Received 8 October 2014; Revised 19 December 2014; Accepted 23 December 2014

Academic Editor: Rafal Sitko

Copyright © 2015 C. Sosa et al. This is an open access article distributed under the Creative Commons Attribution License, which permits unrestricted use, distribution, and reproduction in any medium, provided the original work is properly cited.

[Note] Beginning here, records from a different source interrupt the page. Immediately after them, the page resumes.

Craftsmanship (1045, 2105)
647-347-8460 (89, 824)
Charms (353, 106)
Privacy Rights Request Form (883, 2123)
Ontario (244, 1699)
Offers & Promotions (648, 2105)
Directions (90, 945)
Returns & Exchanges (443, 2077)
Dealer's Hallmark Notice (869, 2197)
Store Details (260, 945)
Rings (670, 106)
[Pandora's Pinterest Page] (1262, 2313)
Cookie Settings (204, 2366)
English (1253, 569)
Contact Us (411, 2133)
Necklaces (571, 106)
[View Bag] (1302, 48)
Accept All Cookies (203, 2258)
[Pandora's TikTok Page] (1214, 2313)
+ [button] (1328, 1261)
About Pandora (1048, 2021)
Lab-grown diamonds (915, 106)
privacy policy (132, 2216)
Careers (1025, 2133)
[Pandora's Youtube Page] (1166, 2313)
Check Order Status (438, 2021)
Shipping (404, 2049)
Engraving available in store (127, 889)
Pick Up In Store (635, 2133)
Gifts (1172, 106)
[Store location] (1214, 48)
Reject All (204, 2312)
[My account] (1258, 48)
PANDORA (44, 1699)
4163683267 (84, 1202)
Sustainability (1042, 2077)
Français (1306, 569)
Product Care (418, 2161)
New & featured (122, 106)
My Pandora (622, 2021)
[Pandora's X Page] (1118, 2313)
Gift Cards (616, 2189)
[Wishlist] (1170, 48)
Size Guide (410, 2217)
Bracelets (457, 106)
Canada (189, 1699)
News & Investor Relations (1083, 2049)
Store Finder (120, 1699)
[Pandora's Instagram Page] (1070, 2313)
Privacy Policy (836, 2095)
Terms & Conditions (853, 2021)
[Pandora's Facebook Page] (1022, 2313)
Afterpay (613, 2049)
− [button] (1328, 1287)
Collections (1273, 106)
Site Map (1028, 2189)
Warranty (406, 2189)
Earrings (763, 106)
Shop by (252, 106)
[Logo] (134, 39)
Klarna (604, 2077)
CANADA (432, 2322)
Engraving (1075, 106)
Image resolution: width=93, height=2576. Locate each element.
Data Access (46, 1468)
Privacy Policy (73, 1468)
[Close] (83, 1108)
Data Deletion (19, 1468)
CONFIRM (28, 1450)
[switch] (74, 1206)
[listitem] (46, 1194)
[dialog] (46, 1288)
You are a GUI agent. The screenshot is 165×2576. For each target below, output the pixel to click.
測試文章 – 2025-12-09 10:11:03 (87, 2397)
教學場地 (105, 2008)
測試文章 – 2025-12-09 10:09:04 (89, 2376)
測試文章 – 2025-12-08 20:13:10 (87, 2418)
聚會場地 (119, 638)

To apply the fundamental parameters method at the confocal setup the knowledge of the sensitivity of the spectrometer is required which depends on the characteristics of two X-ray lenses: one in the excitation channel and another in the detection channel. For the particular case of polychromatic excitation, the theory shows that the focalization properties of the excitation lens for all incident energies affect the X-ray fluorescence intensity. Therefore the traditional calibration method based on the measurement of standard samples becomes unstable since the number of required fitting parameters is too high. To reduce these parameters a previous characterization of the excitation lens by a simulation program was employed giving rise to a simplified confocal setup calibration. The developed calibration method was applied for a confocal spectrometer implemented in the Brazilian Synchrotron Radiation Source (LNLS) with white beam. The experimental parameters of the sensitivity were obtained from depth profile analysis of several pure thin films. The calibrated confocal setup was used to quantify reference standards in order to validate the calibration procedure. Our results for elemental concentrations show relative errors less than 15% for the quantitative analysis of a light matrix reference standard.